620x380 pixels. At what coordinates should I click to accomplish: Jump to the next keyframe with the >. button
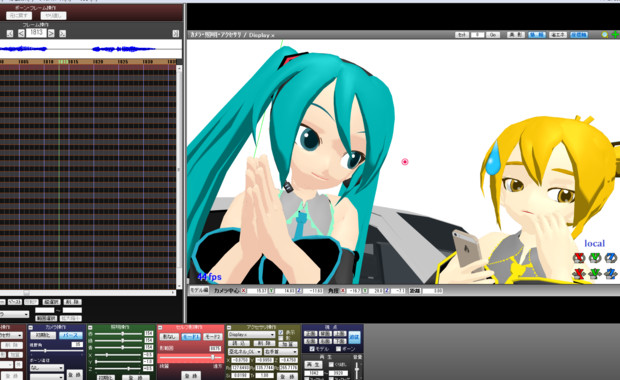point(62,34)
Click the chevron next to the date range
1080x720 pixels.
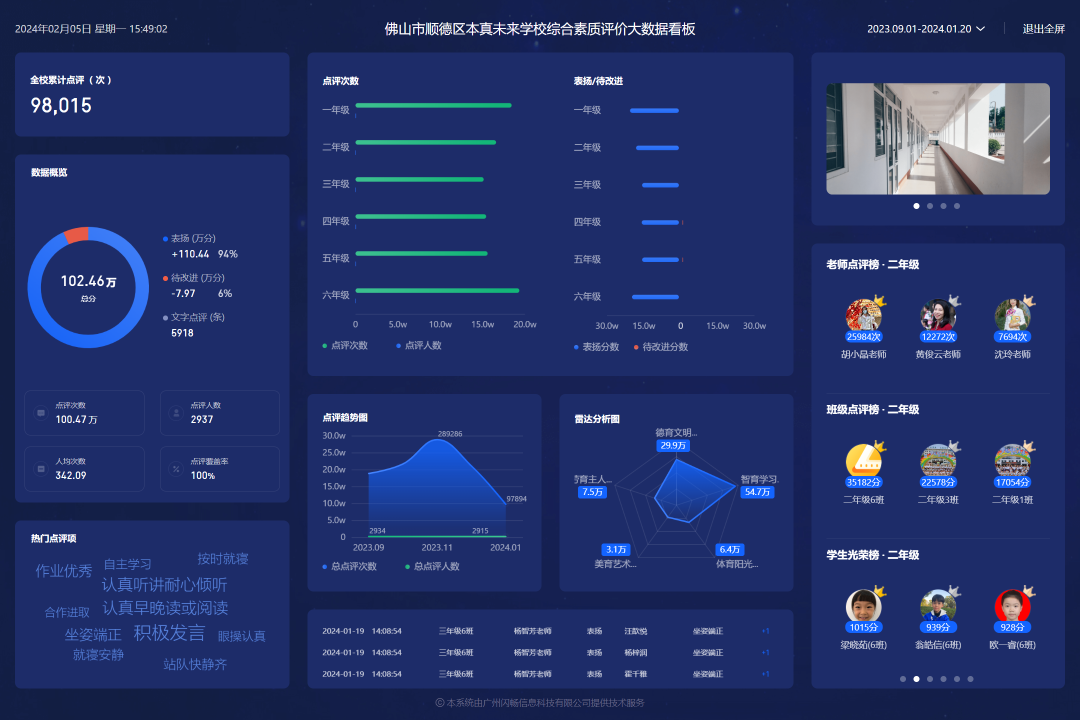point(981,29)
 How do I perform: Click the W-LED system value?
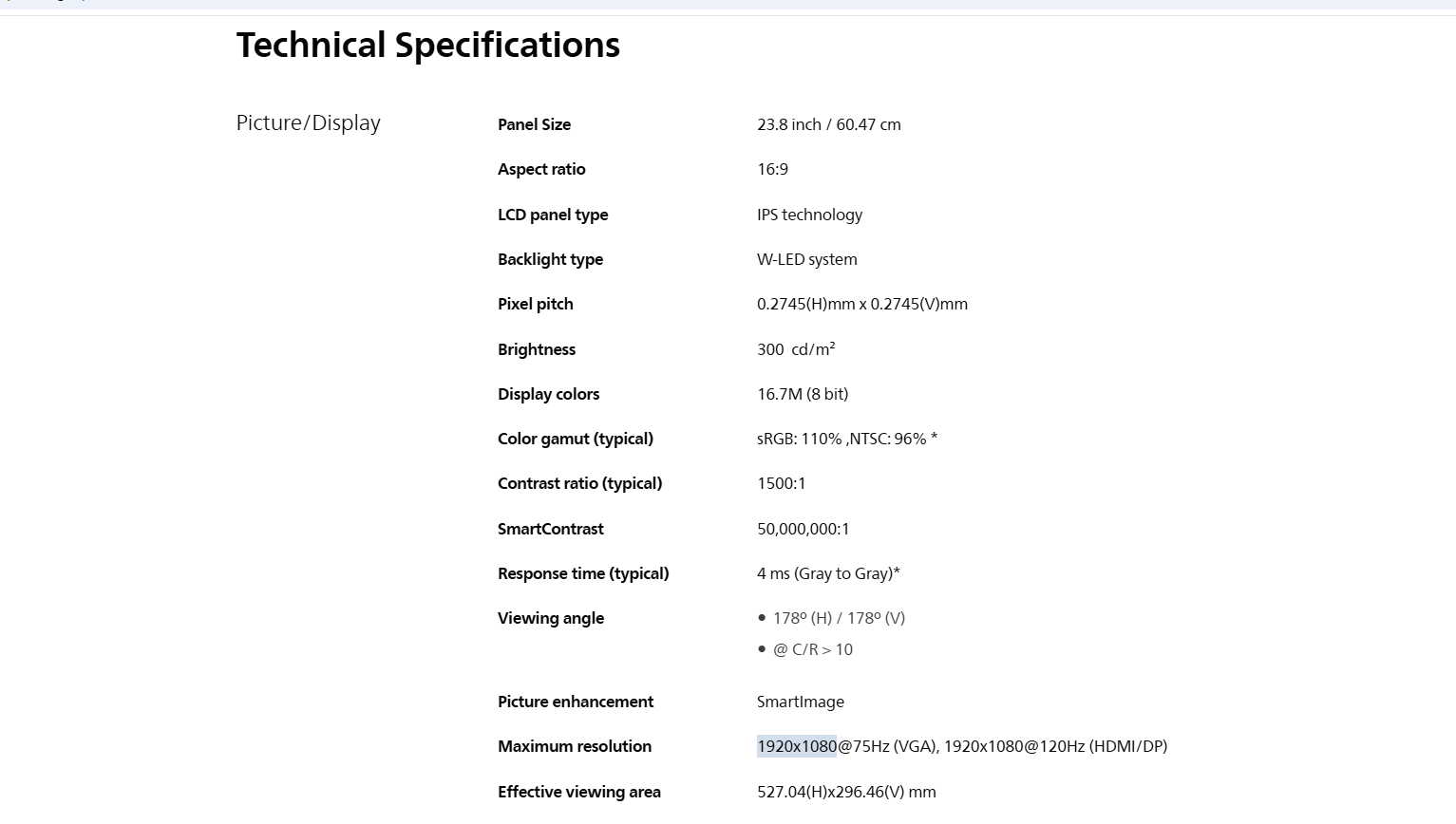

Assigned task: Omit all images when repeating the data above exactly.

Task output:
620x380 pixels. At what coordinates should I click to accomplish: Jump to the next keyframe with the >. button
point(62,34)
Click the chevron next to the date range
1080x720 pixels.
point(981,29)
 How do I perform: Click the W-LED system value?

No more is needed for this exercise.